(Required work): Set down exactly the lines below between the line holding "KSSN 96 - Arkansas' Radio Station (595, 542)" and the line holding "eBay-Shop (556, 1207)", inclusive; no other line belongs in the answer.

Exercise materials: Begin

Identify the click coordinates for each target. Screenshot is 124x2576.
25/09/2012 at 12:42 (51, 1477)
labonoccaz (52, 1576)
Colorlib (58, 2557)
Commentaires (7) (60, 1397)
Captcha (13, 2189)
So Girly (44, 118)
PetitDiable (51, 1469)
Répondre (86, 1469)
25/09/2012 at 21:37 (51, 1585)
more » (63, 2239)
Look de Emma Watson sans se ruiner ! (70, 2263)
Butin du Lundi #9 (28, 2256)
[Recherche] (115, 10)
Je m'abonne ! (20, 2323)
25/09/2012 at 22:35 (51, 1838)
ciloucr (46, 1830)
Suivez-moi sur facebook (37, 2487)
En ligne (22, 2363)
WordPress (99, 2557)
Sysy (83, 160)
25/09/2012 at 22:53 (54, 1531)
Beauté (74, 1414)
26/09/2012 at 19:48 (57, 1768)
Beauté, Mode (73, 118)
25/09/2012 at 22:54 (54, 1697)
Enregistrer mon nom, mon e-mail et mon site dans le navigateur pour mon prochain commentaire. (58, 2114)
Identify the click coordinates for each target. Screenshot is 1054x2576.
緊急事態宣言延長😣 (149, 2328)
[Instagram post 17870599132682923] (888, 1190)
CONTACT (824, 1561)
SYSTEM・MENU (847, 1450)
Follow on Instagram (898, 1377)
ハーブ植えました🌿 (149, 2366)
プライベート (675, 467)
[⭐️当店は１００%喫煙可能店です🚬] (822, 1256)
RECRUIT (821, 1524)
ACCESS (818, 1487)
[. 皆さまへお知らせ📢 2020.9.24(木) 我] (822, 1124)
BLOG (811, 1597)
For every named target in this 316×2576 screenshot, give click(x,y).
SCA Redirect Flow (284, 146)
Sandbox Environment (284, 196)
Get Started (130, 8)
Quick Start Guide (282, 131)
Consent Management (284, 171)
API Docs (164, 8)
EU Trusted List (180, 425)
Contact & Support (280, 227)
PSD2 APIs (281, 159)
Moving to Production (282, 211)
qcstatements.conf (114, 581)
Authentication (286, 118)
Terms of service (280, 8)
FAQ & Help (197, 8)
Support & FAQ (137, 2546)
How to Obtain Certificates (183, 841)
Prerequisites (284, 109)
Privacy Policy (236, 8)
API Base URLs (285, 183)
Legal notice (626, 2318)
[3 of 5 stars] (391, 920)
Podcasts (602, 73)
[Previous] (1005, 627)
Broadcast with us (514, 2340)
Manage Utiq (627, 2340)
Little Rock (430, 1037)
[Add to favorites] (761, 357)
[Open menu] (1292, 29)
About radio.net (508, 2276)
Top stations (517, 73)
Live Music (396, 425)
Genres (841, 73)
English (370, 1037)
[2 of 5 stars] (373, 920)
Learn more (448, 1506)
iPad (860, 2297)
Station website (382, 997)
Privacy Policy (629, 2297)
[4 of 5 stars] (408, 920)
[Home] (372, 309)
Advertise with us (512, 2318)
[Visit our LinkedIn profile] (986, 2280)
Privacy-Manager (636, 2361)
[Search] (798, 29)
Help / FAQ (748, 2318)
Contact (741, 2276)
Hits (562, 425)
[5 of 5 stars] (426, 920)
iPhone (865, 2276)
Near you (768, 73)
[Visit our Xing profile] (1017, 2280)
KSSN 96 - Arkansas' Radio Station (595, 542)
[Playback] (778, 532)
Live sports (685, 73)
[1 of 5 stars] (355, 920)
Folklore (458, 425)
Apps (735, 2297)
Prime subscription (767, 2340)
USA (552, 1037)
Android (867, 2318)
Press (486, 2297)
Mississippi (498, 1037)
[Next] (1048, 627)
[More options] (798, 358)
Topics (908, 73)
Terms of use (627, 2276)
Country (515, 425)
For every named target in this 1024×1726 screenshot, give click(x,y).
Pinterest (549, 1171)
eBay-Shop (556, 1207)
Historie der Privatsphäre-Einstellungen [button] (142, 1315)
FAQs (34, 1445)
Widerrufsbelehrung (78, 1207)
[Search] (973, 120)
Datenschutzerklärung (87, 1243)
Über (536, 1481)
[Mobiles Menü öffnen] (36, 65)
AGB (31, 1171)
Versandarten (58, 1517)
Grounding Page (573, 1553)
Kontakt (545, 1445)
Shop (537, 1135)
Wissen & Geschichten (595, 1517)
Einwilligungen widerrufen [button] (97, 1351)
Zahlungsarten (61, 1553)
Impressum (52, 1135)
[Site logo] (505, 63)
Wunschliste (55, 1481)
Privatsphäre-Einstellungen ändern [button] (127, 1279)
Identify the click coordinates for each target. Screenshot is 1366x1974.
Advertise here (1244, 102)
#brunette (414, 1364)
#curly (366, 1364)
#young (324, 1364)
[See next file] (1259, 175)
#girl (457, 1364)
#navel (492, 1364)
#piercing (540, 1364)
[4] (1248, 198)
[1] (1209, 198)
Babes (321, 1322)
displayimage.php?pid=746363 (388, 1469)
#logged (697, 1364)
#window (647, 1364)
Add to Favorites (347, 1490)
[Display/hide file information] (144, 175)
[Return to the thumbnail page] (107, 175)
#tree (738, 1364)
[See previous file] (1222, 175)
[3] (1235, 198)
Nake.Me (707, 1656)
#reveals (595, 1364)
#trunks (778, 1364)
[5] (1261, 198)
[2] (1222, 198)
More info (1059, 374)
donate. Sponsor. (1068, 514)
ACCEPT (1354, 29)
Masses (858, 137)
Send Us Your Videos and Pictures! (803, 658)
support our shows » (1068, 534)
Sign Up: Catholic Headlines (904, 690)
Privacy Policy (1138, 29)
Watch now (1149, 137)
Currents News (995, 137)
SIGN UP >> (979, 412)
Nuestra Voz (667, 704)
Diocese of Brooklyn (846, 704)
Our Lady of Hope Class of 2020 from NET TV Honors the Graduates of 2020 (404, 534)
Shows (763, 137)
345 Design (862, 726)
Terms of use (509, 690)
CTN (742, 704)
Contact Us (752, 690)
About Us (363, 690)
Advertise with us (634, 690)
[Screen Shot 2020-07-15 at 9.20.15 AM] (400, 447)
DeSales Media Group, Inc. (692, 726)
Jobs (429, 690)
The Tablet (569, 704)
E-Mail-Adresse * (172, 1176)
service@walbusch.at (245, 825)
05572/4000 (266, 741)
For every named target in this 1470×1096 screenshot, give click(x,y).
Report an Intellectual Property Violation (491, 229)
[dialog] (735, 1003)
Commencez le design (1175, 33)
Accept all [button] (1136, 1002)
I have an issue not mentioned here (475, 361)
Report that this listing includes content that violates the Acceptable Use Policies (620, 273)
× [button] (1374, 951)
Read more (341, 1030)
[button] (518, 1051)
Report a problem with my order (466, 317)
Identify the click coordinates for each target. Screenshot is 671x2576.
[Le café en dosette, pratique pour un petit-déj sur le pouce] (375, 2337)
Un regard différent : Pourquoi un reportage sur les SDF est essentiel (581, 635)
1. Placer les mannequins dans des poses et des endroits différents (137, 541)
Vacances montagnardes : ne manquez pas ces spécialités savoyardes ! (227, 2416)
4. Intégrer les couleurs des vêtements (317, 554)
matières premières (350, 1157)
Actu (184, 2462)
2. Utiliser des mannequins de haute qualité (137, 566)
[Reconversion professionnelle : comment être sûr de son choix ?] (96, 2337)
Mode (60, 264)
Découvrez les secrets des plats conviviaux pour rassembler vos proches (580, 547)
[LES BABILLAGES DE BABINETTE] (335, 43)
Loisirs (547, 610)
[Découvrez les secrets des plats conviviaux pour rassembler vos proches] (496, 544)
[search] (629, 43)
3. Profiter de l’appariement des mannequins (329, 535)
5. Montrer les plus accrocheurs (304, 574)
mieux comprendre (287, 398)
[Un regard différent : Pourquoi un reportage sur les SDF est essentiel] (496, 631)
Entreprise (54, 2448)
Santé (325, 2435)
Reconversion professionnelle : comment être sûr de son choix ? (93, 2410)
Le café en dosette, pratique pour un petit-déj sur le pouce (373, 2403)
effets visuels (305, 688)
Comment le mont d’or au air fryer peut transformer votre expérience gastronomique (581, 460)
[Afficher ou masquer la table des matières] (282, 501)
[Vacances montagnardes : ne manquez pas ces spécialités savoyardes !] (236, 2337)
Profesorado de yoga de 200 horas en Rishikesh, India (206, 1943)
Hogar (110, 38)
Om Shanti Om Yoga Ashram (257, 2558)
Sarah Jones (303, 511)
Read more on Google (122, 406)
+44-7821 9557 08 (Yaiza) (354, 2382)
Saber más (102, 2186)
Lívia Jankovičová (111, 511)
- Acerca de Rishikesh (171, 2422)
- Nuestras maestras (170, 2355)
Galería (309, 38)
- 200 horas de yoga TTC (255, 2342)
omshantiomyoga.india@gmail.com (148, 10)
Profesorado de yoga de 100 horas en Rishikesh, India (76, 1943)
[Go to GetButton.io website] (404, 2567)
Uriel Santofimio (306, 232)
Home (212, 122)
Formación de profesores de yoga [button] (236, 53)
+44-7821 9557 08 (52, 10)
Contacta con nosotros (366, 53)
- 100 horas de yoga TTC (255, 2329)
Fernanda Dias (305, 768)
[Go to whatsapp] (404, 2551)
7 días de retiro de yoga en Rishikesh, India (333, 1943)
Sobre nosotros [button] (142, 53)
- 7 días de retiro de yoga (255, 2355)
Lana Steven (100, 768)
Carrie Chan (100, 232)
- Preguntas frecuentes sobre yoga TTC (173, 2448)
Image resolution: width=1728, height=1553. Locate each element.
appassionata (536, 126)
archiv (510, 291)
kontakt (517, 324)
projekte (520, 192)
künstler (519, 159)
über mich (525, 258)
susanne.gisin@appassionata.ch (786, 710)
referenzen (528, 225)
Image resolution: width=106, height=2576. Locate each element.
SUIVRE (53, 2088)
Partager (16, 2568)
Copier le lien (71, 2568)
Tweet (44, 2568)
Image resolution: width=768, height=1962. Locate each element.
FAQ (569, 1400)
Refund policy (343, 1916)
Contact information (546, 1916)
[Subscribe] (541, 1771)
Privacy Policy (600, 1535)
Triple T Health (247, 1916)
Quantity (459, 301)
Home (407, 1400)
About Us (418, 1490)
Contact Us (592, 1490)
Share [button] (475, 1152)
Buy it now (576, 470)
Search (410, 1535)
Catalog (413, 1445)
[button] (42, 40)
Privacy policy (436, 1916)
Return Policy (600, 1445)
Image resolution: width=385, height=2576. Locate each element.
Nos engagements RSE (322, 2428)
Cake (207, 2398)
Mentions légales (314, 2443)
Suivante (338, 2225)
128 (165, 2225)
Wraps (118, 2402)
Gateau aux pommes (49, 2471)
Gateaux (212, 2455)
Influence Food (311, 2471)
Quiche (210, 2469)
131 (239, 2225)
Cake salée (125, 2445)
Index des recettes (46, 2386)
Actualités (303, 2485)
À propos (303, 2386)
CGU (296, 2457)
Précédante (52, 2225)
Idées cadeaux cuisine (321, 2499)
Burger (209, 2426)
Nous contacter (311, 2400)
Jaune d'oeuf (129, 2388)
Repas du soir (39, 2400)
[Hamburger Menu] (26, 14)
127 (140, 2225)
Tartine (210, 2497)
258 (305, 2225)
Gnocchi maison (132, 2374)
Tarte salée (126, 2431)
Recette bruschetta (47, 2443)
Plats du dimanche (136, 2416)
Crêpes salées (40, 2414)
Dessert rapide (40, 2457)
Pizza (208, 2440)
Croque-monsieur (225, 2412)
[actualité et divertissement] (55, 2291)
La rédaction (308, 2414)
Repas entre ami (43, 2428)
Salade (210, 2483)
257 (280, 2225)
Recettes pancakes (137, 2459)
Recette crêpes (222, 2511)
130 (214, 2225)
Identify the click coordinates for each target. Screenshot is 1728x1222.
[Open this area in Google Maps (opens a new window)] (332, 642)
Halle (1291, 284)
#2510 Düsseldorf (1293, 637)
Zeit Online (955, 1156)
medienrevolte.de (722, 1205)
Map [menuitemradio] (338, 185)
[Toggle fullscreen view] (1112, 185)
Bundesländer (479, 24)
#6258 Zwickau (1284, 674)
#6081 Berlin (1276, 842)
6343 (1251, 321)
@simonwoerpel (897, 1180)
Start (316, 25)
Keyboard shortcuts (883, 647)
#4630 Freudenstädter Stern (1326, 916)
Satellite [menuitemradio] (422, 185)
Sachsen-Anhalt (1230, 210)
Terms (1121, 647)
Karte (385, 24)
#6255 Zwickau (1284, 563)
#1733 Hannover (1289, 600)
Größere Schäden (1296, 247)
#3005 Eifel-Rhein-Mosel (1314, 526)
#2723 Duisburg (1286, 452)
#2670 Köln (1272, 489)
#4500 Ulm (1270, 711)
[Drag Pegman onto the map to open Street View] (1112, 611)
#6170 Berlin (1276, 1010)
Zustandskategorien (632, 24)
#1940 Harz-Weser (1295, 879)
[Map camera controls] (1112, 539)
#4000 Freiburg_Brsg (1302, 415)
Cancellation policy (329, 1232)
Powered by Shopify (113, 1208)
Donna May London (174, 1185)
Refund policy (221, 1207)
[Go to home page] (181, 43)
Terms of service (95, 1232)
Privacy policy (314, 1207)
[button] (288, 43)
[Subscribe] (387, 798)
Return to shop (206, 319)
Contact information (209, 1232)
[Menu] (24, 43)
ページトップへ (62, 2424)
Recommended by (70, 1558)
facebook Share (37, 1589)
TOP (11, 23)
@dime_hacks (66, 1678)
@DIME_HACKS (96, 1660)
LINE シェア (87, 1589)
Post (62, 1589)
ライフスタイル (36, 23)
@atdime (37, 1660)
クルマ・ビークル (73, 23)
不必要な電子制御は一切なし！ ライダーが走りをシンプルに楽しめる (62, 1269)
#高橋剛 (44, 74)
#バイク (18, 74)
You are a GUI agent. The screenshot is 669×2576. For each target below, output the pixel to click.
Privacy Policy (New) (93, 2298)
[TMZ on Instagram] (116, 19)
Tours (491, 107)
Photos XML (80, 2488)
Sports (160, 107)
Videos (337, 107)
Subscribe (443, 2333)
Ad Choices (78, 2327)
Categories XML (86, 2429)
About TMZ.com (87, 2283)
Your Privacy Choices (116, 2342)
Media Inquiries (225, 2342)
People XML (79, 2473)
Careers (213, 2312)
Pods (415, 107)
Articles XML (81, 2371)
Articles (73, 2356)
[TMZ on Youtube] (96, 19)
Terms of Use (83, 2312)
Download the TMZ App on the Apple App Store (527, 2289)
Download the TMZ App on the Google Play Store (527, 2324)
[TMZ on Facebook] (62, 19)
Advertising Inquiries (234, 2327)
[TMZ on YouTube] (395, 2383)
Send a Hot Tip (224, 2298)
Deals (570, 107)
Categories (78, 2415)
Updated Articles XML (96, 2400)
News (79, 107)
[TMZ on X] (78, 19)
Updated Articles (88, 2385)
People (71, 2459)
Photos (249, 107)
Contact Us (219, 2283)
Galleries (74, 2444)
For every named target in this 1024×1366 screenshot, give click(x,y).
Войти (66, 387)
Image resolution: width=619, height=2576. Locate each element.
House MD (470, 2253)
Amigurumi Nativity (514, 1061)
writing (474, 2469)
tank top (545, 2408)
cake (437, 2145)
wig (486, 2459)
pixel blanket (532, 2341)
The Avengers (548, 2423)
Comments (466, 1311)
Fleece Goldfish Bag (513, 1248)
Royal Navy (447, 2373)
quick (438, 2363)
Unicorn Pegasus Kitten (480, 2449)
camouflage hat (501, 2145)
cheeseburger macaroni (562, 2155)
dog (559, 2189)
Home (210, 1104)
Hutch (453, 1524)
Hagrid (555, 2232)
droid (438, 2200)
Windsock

Exercise materials: End

(Response below):
KSSN 96 - Arkansas' Radio Station (595, 542)
[Playback] (778, 532)
Live sports (685, 73)
[1 of 5 stars] (355, 920)
Folklore (458, 425)
Apps (735, 2297)
Prime subscription (767, 2340)
USA (552, 1037)
Android (867, 2318)
Press (486, 2297)
Mississippi (498, 1037)
[Next] (1048, 627)
[More options] (798, 358)
Topics (908, 73)
Terms of use (627, 2276)
Country (515, 425)
For every named target in this 1024×1726 screenshot, give click(x,y).
Pinterest (549, 1171)
eBay-Shop (556, 1207)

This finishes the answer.